固定種とは、親から子、そしてその子から孫へと代々同じ性質が受け継がれる種子で、味や風味などの形質が伝統的に受け継がれていきます。
古来から伝わる品種は固定種が多いです。
一方で、F1種とは、違った性質の親を交配し、新しい優れた形質の種子を得たものをいいます。F1種とは雑種第一代のことで「first filial generation」を略して「F1種」と表記します。
異なる特性を持つ親を人為的に掛け合わすことができるので、収量のアップ、病害虫の軽減、うまみや糖度などの食味の改善が望めるので、現代ではビジネス的にF1種が主流になりつつあります。

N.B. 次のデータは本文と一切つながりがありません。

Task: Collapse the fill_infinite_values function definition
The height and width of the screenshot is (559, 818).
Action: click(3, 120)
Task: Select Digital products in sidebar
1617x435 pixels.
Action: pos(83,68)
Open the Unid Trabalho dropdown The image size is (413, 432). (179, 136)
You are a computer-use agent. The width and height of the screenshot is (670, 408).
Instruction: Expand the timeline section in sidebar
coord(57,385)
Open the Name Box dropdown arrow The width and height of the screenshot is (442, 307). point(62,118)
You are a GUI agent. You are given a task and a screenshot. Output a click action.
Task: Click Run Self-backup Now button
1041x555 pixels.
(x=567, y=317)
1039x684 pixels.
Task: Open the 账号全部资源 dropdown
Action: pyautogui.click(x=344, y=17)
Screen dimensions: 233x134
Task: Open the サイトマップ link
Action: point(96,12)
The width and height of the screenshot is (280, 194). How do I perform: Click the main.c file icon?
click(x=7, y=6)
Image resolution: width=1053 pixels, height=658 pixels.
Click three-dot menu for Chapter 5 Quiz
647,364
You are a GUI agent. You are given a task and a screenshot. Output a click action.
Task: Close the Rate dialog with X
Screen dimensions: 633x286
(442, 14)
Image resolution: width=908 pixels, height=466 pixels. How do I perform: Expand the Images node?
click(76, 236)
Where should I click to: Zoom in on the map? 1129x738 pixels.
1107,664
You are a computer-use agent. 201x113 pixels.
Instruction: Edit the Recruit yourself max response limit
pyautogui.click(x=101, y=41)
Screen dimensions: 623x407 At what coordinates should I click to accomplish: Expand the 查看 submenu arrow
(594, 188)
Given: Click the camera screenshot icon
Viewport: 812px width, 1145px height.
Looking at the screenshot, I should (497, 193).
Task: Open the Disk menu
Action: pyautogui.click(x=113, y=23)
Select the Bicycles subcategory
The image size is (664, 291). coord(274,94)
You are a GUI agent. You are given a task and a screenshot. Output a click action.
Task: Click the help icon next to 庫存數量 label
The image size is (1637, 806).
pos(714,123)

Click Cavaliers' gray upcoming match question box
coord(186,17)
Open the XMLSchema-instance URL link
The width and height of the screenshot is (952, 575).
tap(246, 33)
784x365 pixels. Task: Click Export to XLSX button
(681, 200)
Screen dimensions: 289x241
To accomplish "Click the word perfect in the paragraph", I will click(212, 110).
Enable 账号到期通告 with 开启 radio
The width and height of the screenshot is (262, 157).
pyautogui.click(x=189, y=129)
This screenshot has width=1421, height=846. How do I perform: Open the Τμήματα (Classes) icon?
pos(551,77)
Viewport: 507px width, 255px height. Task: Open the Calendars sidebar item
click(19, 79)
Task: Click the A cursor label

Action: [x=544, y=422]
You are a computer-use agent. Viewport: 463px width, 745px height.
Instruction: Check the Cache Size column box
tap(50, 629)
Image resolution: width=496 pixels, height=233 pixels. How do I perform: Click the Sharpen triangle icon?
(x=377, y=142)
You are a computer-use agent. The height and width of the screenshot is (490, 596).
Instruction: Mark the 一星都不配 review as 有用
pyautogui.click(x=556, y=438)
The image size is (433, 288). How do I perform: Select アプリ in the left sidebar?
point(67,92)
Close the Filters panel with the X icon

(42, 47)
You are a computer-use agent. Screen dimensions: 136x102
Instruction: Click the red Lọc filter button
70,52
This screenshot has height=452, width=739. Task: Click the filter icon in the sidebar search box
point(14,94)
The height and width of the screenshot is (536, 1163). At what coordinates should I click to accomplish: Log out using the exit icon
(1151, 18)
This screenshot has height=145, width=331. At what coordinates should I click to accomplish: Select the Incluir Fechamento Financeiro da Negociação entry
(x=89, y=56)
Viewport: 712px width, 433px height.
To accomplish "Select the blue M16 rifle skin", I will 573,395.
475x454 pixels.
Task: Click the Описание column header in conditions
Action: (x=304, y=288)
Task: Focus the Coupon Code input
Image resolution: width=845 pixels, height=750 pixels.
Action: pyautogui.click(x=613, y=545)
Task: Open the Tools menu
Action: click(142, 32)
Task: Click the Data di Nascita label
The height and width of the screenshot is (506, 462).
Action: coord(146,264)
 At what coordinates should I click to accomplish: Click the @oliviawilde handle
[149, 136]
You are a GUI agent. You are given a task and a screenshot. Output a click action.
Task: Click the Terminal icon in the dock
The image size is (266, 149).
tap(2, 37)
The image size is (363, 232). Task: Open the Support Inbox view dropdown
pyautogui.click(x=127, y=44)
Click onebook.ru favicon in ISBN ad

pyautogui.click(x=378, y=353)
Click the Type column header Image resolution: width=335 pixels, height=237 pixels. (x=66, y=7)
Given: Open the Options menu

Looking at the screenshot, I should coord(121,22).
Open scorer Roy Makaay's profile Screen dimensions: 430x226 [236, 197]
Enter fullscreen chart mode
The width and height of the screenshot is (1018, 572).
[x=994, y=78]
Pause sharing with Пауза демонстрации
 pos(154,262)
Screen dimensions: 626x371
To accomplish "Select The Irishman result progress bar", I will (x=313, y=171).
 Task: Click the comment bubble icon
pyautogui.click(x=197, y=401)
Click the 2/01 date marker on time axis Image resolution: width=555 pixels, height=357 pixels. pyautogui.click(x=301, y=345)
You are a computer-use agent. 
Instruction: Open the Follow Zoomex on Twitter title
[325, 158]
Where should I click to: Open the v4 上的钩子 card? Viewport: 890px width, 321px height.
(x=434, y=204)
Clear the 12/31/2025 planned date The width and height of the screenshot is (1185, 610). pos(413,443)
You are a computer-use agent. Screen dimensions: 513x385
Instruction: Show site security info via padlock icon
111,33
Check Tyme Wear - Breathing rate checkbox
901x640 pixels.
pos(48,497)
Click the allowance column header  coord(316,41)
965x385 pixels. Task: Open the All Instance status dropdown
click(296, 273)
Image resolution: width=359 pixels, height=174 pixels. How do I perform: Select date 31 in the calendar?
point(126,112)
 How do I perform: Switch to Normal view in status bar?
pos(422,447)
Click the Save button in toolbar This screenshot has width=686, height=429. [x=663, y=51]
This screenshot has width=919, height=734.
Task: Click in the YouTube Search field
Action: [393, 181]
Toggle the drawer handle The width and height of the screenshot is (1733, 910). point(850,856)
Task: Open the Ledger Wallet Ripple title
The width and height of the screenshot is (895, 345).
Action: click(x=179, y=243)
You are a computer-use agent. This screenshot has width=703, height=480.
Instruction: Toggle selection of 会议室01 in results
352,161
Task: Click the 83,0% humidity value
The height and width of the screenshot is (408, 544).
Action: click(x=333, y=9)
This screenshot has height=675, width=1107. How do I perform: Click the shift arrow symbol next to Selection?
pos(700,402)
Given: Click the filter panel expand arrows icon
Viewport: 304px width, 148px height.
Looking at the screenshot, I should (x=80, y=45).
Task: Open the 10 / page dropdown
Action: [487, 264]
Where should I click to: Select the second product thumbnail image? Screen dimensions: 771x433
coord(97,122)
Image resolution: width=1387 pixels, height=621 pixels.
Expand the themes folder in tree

但し、F1種は一代限りなので、毎年種子を購入する必要があります。
固定種の場合は、採種もできるので、同じものを毎年作る場合は購入する必要がありません。
技術のなかった昔はこういった方法で農業がおこなわれてきました。
当店で扱っている【完全有機種子】はF1種ではなく、作物から種をとれば次年も作物ができる固定種が多いです。
固定種は自然の淘汰でできる種ですので、環境重視である有機種子の本領ともいえるでしょう。また固定種は野菜本来のワイルドな味が楽しめます。発芽の揃いは悪いですが、発芽後の環境適応力は強いです。
タネを選ぶときは、固定種、F1種の違いを知って、使い分けましょう。
なお、F1種は交配によるものですので、遺伝子組換とは違いますので誤解なきよう。